Yury and Svetlana, along with her son Joseph Morozov, now aged four, lived with Zhdanov’s widow in the Kremlin. “I never saw my own father,” Joseph recalled. “I called Yury ‘Daddy.’ Yury loved me!”

A few days later, they were visiting Zubalovo when Vlasik called: Stalin was on his way. “What do you want to move to the Zhdanovs’ for?” he asked her. “You’ll be eaten alive by the women there. There are too many women in that house.” He wanted the young couple to move into Kuntsevo, adding a second floor but in his maladroit way he could not ask directly and probably did not want to be bothered.

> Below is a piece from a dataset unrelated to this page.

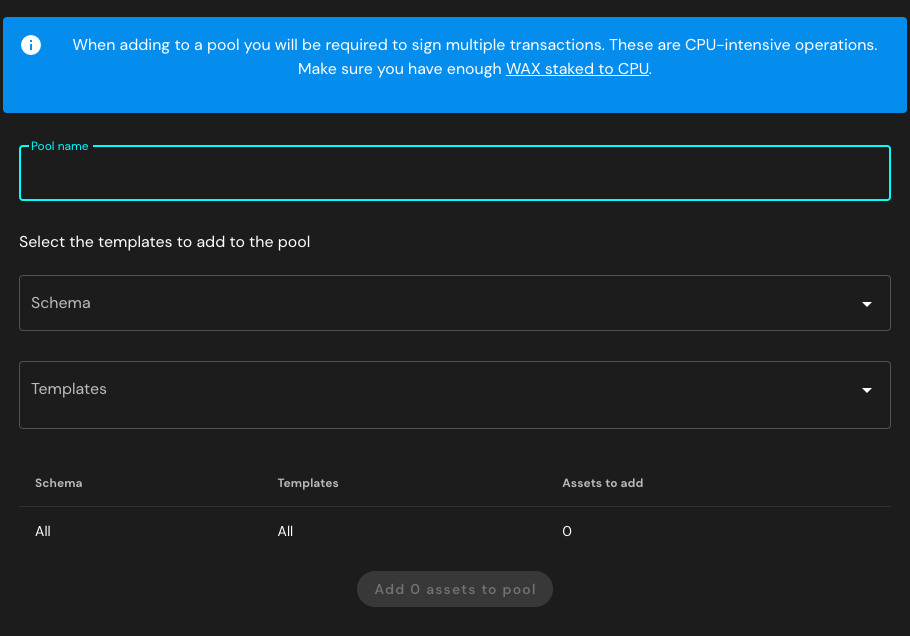Image resolution: width=910 pixels, height=636 pixels.
Task: Click the CPU-intensive operations banner message
Action: [x=474, y=45]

Svetlana remained with the prissy widows of Zhdanov and Shcherbakov: soon she loathed her mother-in-law Zinaida who combined “Party bigotry” with “bourgeois complacency.” Her marriage was not loving: “the lesson I learned was never to go into marriage as a deal.” Sexually it was, in her words, “not a great success.” She never forgave Zinaida Zhdanova for telling her that her mother had been “mad.” However, they had a daughter, Katya, though Svetlana was so ill during the birth that she wrote to her father saying she felt abandoned and was delighted to receive his brusque reply.[287]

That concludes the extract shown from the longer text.